The amount of electricity generated from renewable energy in South Korea hit a record high in 2021 thanks to the government’s efforts to reduce greenhouse gas emissions, according to data released Monday.
Electricity generated from renewable energy sources reached 43,085 gigawatt hours last year, or 7.5% of the country’s total electricity production, according to the Korea Electric Power Corp.
The ratio was three times higher than ten years ago. It was the first time the share exceeded the 7% level.
The volume of electricity produced from solar, wind and other renewable energy sources has also increased 3.5 times compared to 10 years earlier.
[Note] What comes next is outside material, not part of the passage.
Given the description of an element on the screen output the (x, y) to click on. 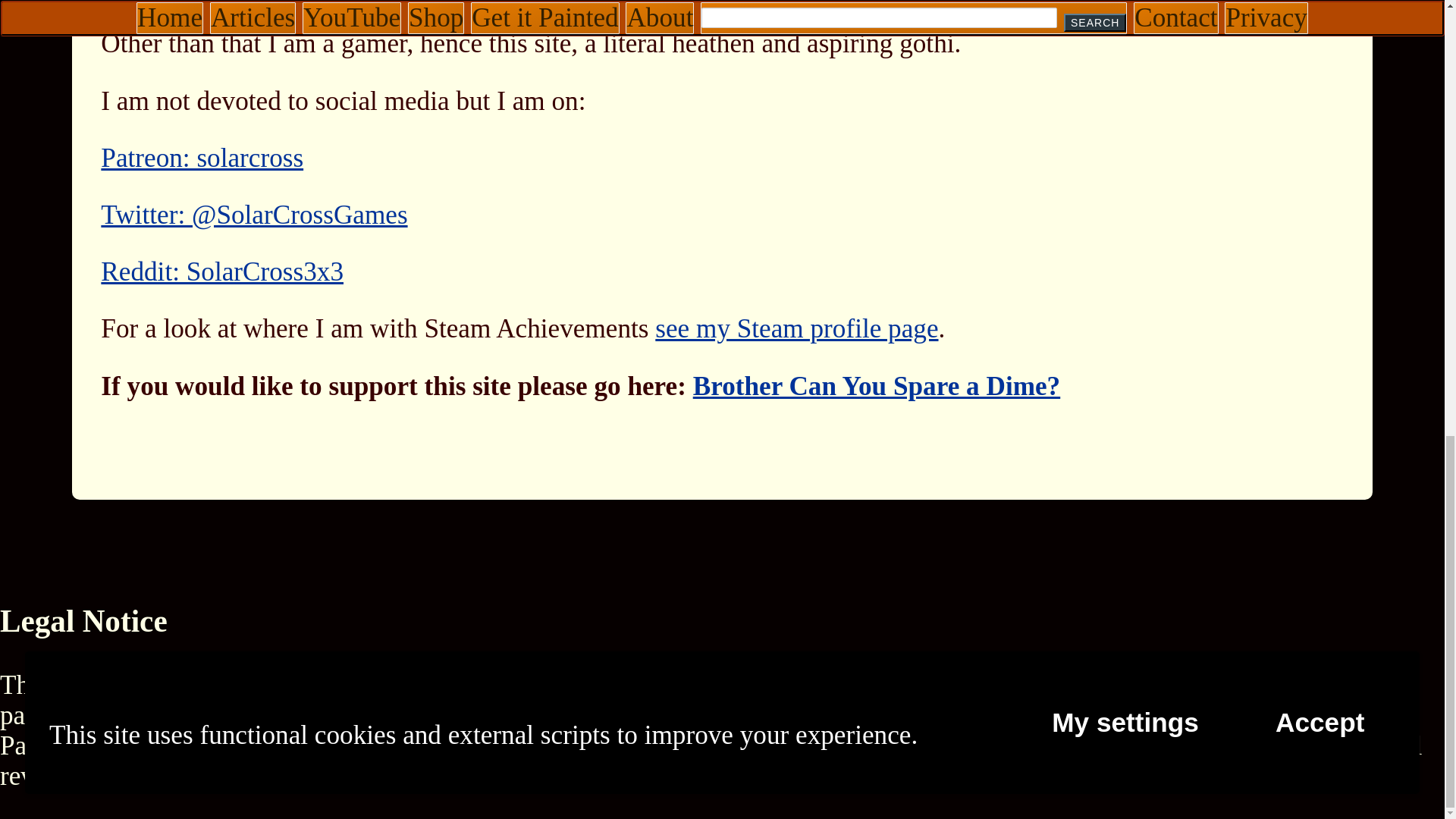
Reddit: SolarCross3x3 (221, 271)
see my Steam profile page (796, 328)
Brother Can You Spare a Dime? (877, 386)
Patreon: solarcross (201, 157)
The surge in the proportion of renewables came as South Korea pushed greenhouse gas emissions to address global warming and climate change.
The proportion of electricity from liquefied natural gas (LNG) increased from 22.7% to 29.2% during the cited period.
By contrast, coal-fired thermal power accounted for 34.3 percent of the country’s electricity generation last year, up from 40.8 percent in 2011.
The ratio for nuclear power plants also fell to 27.4% from 31.1% due to the previous government’s policy to reduce nuclear power generation.
At the end of December, the power generation capacity of renewable energy sources stood at 24,855 megawatts, 6.9% more than that of the country’s nuclear power plants.
It was the first time that renewable energy sources exceeded nuclear power plants in terms of capacity.
But the new administration Yoon Suk-yeol, which took office on May 10, has pledged to increase the proportion of electricity generated from nuclear power. Asia’s fourth-largest economy currently operates 24 nuclear reactors.